In most of the studies just cited, the frequencies used were substantially different from those produced by the GWEN system. VDTs emit fields with frequencies up to about 30 kHz, but that still is far below the GWEN frequencies. Juutilainen et al.10 used fields up to 100 kHz, thus coming closest to the GWEN frequency; moreover, the actual fields they used were at least in the same range as would be expected from GWEN. Their data indicated that malformations in chick embryos could be produced by exposure to a magnetic field with a threshold of approximately 1 A/m = 1.2µT = 12 mG, which is about 20-times higher than the field at the GWEN perimeter fence. It is not clear that the chick-embryo system is indicative of what happens in mammals, but there are no studies of the effects of GWEN-frequency fields on mammalian development. The studies of Seto et al.,16 Portet and Cabanes,18 and Rommereim et al.21 with ELF electric fields have provided convincing evidence that exposure to these fields during gestation does not produce teratological changes. It is well documented that higher-frequency (radiofrequency, RF) fields are capable of inducing profound developmental changes. However, the evidence is very convincing that such effects are related to tissue heating by EMF fields.

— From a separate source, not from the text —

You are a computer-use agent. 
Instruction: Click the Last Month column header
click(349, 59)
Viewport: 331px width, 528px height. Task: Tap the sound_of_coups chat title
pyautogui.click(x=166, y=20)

Results of some of the studies with chick embryos suggest that exposure to low-intensity magnetic fields can cause developmental abnormalities, but there is not much evidence that these results are relevant to GWEN fields or to mammals. Examination of the literature does not reveal any studies performed with developing mammalian systems under conditions similar to those to be encountered with GWEN. However, data obtained from studies with RF fields suggest that reproducible developmental effects are produced only when maternal body temperature is increased. That will not happen in people around GWEN sites.